*** The input

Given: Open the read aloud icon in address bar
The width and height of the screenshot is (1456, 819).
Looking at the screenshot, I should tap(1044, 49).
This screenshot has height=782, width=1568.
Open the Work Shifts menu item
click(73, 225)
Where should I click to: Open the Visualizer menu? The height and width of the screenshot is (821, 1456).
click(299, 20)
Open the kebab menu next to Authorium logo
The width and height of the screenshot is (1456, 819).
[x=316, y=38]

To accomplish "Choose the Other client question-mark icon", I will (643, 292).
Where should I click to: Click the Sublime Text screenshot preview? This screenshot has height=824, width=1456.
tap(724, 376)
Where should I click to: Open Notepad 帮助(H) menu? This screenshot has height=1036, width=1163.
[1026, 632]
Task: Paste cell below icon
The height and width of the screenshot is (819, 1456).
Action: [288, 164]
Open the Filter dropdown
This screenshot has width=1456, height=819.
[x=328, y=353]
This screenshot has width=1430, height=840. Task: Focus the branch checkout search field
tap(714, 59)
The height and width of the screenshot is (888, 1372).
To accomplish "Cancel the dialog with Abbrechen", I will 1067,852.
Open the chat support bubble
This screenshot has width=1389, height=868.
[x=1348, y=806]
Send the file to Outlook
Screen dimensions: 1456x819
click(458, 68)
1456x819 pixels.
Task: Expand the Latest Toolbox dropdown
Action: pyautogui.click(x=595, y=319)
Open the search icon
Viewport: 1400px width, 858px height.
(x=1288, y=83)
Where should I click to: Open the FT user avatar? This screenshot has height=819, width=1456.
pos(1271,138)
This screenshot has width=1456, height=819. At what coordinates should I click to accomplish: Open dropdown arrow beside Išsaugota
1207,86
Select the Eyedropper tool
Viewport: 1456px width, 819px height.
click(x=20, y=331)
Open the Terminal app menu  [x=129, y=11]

******

| What you need to do |
Provide an exact transcription of every entry above.

| Answer below |
Given: Open the read aloud icon in address bar
The width and height of the screenshot is (1456, 819).
Looking at the screenshot, I should tap(1044, 49).
This screenshot has height=782, width=1568.
Open the Work Shifts menu item
click(73, 225)
Where should I click to: Open the Visualizer menu? The height and width of the screenshot is (821, 1456).
click(299, 20)
Open the kebab menu next to Authorium logo
The width and height of the screenshot is (1456, 819).
[x=316, y=38]

To accomplish "Choose the Other client question-mark icon", I will (643, 292).
Where should I click to: Click the Sublime Text screenshot preview? This screenshot has height=824, width=1456.
tap(724, 376)
Where should I click to: Open Notepad 帮助(H) menu? This screenshot has height=1036, width=1163.
[1026, 632]
Task: Paste cell below icon
The height and width of the screenshot is (819, 1456).
Action: [288, 164]
Open the Filter dropdown
This screenshot has width=1456, height=819.
[x=328, y=353]
This screenshot has width=1430, height=840. Task: Focus the branch checkout search field
tap(714, 59)
The height and width of the screenshot is (888, 1372).
To accomplish "Cancel the dialog with Abbrechen", I will 1067,852.
Open the chat support bubble
This screenshot has width=1389, height=868.
[x=1348, y=806]
Send the file to Outlook
Screen dimensions: 1456x819
click(458, 68)
1456x819 pixels.
Task: Expand the Latest Toolbox dropdown
Action: pyautogui.click(x=595, y=319)
Open the search icon
Viewport: 1400px width, 858px height.
(x=1288, y=83)
Where should I click to: Open the FT user avatar? This screenshot has height=819, width=1456.
pos(1271,138)
This screenshot has width=1456, height=819. At what coordinates should I click to accomplish: Open dropdown arrow beside Išsaugota
1207,86
Select the Eyedropper tool
Viewport: 1456px width, 819px height.
click(x=20, y=331)
Open the Terminal app menu  [x=129, y=11]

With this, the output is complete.